A VICTIM OF WAR
© Tom McIlveen
Winner, 2013 Boree Log Award, Eastwood/Hills Fellowship of Australian Writers (titled ‘A Poor Refugee’); Winner, 2013 Snowy Mountains of Music Festival, Bush Poetry Section, Cooma, NSW.
Just what do see when you’re looking at me, in that portrait that hangs on your wall?
A blind amputee with a broken old ski or a soldier who answered the call?
Or someone who saw all the horrors of war, from Korea to South Vietnam;
immersed in the gore of the infantry core, when we followed our dear Uncle Sam?
So why be afraid of an image portrayed by a cripple who walks with a brace,
who seemingly strayed from a passing parade with a dumbfounded look on his face?
Perhaps you’re annoyed that our troops were deployed to a war inevitably doomed,
by leaving a void in a country destroyed by a power that seized and consumed.
Recruits who were used had been plagued and confused by a doctrine they couldn’t explain,
then wrongly abused and unjustly accused of atrocities deemed inhumane.
I kneel down and pray at the start of each day for the brothers who never came home;
whose bodies now lay under metres of clay and a blood spattered blanket of loam.
I used to be whole, until war took its toll on a spirit that shrivelled and died,
then ravaged my soul for a life on the dole with a labrador dog as my guide.
My beautiful wife had a man in her life, when I wheeled in to show her my chair,
but heartache and strife had cut deep like a knife, as we parted in dismal despair.
I lingered awhile and then sporting a smile, I thumbed down a passing sedan,
and travelled in style as I counted each mile, till I sighted old Cooma again.
Remembering days when the snow was the craze, as we drove down each weekend of June,
to frolic and gaze at the lingering phase of a luminous shimmering moon.
The Vietnamese had no knowledge of skis, as they peddled through puddles and ruts,
contracting disease from mosquitoes and fleas, that infested their hovels and huts.
And how would they know of the comforting glow of the Southern Cross stars up above;
surrounded by snow, in a warm bungalow, sharing friendship, devotion and love?
If only they knew of the splendorous view from the summit of Mount Crackenback,
they may misconstrue that a Cow coloured Blue, is a mountain below Sascha’s Track.
And Lake Jindabyne would be hard to define to the brethren of Bolshevik slums,
who grovel like swine on the Communist vine, for a portion of miserly crumbs.
Corruption and vice had sustained paradise until Ho Chi Minh’s troops had appeared,
and strove to entice all the peasants like mice, to a piper they plainly revered.
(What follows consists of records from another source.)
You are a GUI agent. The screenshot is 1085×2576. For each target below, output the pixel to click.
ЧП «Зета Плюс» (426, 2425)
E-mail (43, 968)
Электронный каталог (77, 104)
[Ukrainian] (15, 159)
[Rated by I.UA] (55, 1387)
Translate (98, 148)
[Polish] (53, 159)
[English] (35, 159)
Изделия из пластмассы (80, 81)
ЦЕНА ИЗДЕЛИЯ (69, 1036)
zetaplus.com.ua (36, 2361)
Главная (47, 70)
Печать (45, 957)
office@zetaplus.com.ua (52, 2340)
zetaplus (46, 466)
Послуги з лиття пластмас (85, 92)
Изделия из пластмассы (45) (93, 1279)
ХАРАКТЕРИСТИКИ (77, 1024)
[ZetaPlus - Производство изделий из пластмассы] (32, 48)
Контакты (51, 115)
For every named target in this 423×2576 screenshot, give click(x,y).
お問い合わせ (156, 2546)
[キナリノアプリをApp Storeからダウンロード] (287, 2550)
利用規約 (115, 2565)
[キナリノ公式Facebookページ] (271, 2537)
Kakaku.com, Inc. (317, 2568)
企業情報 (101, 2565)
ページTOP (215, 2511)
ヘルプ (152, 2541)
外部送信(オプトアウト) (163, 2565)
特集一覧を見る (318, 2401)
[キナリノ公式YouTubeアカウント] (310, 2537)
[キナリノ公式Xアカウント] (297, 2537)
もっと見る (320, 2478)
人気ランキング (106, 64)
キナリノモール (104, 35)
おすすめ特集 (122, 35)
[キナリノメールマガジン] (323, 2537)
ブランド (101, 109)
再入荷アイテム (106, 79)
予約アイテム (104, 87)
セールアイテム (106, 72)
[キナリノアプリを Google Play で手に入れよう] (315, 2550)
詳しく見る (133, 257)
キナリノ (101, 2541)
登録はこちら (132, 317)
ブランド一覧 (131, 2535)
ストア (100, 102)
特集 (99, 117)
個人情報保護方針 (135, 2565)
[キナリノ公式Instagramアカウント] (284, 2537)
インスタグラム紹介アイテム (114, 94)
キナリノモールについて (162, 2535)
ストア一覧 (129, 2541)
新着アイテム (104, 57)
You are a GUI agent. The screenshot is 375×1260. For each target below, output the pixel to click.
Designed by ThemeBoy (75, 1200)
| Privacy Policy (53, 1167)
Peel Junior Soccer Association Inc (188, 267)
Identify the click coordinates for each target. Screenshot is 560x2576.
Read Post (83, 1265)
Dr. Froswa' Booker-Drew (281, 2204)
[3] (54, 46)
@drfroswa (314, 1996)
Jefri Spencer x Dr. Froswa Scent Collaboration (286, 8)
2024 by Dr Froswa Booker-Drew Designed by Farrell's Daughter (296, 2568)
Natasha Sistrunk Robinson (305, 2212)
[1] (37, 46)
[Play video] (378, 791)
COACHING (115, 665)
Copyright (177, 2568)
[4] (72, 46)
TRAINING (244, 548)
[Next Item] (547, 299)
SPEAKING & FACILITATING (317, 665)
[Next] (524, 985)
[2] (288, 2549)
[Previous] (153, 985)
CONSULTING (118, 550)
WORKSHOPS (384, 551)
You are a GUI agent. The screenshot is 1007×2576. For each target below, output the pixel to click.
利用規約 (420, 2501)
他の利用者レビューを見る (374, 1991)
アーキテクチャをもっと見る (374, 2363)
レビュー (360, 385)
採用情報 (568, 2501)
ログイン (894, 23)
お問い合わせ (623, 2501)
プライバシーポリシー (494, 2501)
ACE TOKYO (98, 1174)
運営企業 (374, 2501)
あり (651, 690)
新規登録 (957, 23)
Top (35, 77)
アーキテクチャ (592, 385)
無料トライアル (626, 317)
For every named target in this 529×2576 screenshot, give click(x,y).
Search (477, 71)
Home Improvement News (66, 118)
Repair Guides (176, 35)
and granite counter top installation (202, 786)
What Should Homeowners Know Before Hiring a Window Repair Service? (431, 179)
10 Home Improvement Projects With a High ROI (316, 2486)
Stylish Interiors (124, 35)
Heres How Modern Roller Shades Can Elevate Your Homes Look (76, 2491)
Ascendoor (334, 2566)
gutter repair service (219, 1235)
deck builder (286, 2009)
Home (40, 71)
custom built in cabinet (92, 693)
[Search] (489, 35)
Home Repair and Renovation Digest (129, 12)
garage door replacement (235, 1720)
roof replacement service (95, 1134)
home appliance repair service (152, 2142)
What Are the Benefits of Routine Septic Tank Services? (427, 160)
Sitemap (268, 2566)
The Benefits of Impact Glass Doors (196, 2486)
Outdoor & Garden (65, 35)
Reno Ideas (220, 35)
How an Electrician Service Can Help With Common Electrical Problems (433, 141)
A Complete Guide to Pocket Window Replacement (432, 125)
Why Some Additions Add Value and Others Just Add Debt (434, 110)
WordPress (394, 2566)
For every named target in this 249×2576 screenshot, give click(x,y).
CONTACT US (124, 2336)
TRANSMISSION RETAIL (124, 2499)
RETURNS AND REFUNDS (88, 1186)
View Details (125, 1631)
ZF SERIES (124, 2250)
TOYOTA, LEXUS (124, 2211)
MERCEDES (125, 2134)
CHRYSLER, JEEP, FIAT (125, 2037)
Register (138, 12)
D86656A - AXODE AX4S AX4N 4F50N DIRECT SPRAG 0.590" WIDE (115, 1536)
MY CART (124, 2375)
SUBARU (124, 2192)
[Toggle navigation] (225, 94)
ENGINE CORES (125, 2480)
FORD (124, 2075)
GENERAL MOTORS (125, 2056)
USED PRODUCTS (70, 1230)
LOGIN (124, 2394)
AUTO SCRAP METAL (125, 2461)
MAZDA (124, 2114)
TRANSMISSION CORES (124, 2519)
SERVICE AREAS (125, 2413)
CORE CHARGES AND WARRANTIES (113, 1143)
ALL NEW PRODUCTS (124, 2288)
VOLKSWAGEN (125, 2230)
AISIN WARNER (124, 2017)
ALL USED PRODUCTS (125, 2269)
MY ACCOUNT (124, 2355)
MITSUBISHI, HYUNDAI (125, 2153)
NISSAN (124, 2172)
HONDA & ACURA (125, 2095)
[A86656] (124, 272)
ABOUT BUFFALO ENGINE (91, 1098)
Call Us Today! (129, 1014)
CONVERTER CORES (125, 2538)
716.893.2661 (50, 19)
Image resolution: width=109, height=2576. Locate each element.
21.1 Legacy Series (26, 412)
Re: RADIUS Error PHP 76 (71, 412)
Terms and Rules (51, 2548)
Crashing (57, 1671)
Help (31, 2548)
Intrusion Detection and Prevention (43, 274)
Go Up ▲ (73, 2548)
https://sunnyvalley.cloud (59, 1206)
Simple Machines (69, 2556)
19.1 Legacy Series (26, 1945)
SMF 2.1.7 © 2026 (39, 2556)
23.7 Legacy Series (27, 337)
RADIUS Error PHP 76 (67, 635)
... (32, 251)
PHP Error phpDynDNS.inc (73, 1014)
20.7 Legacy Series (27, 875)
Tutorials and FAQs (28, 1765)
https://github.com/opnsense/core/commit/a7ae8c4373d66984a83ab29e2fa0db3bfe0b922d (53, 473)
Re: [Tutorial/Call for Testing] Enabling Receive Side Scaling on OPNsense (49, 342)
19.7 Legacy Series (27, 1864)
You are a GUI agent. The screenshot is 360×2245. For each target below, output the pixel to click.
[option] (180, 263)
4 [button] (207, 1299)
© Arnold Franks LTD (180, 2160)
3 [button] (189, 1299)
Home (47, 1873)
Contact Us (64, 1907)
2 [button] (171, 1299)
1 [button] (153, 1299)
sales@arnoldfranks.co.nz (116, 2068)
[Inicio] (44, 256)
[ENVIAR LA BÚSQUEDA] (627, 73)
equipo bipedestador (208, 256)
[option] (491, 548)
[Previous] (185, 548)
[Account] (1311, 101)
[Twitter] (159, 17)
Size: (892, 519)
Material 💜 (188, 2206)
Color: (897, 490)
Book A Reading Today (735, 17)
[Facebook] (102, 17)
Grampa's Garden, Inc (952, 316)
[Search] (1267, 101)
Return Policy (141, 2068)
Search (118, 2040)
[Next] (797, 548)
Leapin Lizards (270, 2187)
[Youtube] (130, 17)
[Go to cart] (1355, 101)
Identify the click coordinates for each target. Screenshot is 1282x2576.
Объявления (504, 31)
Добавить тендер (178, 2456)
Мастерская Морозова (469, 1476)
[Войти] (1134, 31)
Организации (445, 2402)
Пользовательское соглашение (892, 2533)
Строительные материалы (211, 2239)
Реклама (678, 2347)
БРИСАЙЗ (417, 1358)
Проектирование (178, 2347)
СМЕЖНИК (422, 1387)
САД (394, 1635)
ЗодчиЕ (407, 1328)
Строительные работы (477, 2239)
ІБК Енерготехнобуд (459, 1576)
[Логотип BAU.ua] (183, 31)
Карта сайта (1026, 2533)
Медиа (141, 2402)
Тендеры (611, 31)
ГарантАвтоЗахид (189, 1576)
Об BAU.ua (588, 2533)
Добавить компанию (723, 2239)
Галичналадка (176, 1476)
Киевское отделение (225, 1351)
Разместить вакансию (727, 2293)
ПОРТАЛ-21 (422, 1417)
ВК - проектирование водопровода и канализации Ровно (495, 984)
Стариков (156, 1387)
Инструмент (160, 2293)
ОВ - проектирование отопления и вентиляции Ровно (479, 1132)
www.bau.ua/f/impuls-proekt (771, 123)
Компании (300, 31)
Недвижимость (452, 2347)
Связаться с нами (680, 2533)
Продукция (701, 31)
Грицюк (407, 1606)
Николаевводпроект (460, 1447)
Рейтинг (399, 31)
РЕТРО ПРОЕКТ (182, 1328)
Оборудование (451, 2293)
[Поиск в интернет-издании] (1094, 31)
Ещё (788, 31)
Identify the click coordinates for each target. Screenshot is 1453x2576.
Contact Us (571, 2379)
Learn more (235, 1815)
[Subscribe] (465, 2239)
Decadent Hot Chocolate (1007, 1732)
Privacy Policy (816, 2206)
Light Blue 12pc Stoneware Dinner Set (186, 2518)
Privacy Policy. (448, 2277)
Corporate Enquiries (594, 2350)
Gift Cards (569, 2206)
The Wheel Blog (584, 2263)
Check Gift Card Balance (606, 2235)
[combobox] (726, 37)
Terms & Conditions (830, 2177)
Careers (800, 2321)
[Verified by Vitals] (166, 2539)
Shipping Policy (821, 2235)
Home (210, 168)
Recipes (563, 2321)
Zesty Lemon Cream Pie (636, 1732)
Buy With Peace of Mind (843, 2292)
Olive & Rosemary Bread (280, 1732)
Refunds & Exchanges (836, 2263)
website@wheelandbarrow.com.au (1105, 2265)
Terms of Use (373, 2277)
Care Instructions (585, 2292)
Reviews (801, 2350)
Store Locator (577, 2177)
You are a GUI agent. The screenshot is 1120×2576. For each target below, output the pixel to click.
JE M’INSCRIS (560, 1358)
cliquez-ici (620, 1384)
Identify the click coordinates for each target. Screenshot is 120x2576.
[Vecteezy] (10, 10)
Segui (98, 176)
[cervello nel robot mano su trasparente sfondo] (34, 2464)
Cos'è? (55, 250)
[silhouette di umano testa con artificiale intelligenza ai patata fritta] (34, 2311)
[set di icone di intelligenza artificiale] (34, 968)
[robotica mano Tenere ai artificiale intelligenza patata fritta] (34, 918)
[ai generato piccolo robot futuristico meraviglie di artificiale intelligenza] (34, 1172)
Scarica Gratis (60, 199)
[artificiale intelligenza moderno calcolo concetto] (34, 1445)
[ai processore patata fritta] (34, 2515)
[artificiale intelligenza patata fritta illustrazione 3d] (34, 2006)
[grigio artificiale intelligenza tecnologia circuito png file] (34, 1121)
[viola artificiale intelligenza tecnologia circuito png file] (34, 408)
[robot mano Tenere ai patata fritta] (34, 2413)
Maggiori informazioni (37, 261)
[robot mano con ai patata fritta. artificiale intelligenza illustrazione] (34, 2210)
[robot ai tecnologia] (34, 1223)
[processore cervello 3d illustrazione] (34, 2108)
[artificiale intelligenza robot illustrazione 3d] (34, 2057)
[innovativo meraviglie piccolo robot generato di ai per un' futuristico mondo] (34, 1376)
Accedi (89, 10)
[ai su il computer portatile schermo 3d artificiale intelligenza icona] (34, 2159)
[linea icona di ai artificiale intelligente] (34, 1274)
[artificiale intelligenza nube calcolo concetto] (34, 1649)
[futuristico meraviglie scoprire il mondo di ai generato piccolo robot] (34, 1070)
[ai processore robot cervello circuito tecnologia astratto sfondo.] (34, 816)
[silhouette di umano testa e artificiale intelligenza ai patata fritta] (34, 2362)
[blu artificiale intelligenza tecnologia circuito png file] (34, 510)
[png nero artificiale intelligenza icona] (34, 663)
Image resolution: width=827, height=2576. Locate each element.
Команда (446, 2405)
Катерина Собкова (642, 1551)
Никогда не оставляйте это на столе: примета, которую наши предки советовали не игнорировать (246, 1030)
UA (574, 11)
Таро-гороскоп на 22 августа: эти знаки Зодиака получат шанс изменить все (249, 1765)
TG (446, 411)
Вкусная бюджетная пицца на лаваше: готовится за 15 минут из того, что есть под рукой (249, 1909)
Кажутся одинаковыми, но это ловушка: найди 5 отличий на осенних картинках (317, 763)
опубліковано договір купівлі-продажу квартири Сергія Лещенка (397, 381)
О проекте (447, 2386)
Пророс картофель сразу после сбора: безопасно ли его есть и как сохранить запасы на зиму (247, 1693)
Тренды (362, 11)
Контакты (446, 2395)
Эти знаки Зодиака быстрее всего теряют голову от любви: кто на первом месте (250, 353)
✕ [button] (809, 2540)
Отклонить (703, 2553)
Like moths to a flame, by the thousands they came from the villages, paddies and fields;
exalting his name and applauding his fame, as he taxed all their profits and yields.
An army of red had assembled and spread, and then surged like an incoming tide,
as soldiers had bled and the vermin had fed on the corpses of those who had died.
The East coalesced with the hordes from the west who had come from the land of the bold,
and slowly repressed their despicable guest, who refused to relinquish his hold.
I recently heard an encouraging word from a well-meaning neighbour and friend,
who thought it absurd, that the carnage incurred, was considered a means to an end.
He firmly believed that their cause was aggrieved by the communist doctrines and schemes,
as they were deceived by a creed that relieved them of property, freedom and dreams.
So how would you feel to be kept down at heel and then treated like somebody’s dog;
to beg for a meal with no right of appeal and be dubbed as a Noggie or Wog?
So next time you see an old soldier like me, who has suffered the trauma of war,
remember the plea of a poor refugee – who has suffered a thousand times more!